▸ What to work on
Starting with the line in which "This screenshot has width=2191, height=1196." appears, give back every line exactly as written until the listing ends, excluding pictures.

▸ Provided records
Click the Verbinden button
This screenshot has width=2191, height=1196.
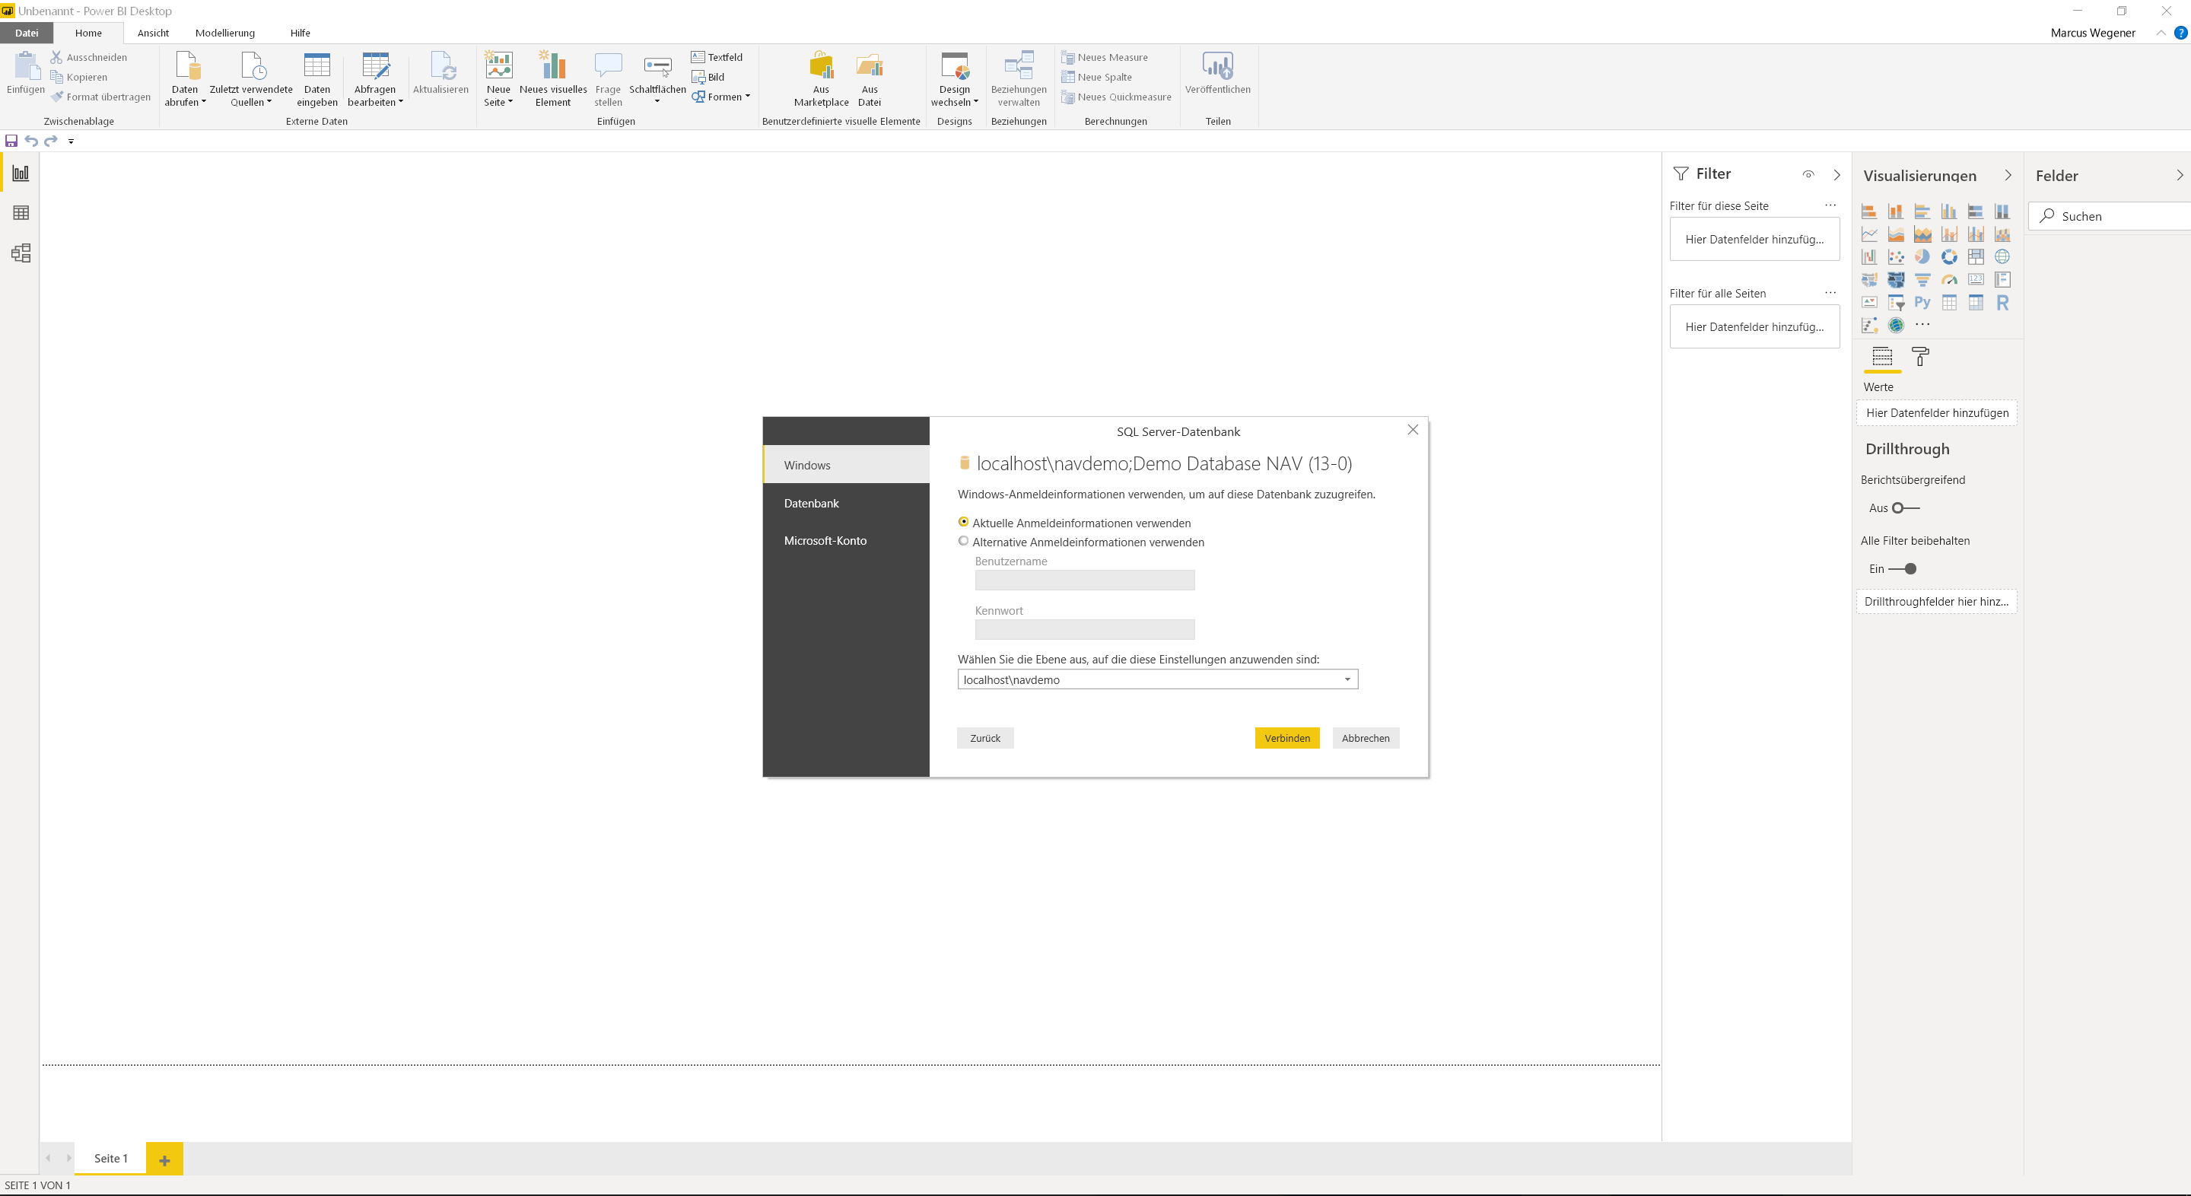click(1287, 738)
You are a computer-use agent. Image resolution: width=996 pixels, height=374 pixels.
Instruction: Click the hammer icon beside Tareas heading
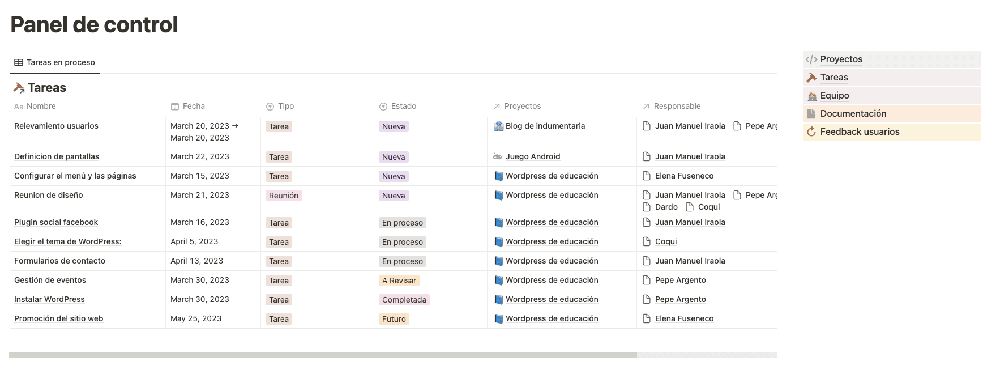pos(19,88)
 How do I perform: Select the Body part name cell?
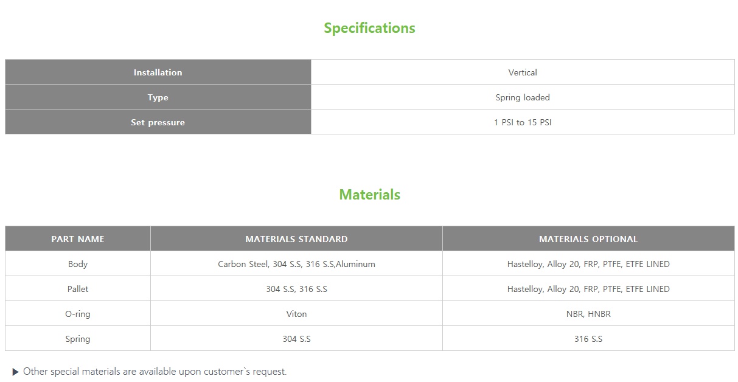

▸ Result of this task
This screenshot has width=2191, height=1196.
click(1287, 738)
You are a computer-use agent. Image resolution: width=996 pixels, height=374 pixels.
Instruction: Click the hammer icon beside Tareas heading
pos(19,88)
 How do I perform: Select the Body part name cell?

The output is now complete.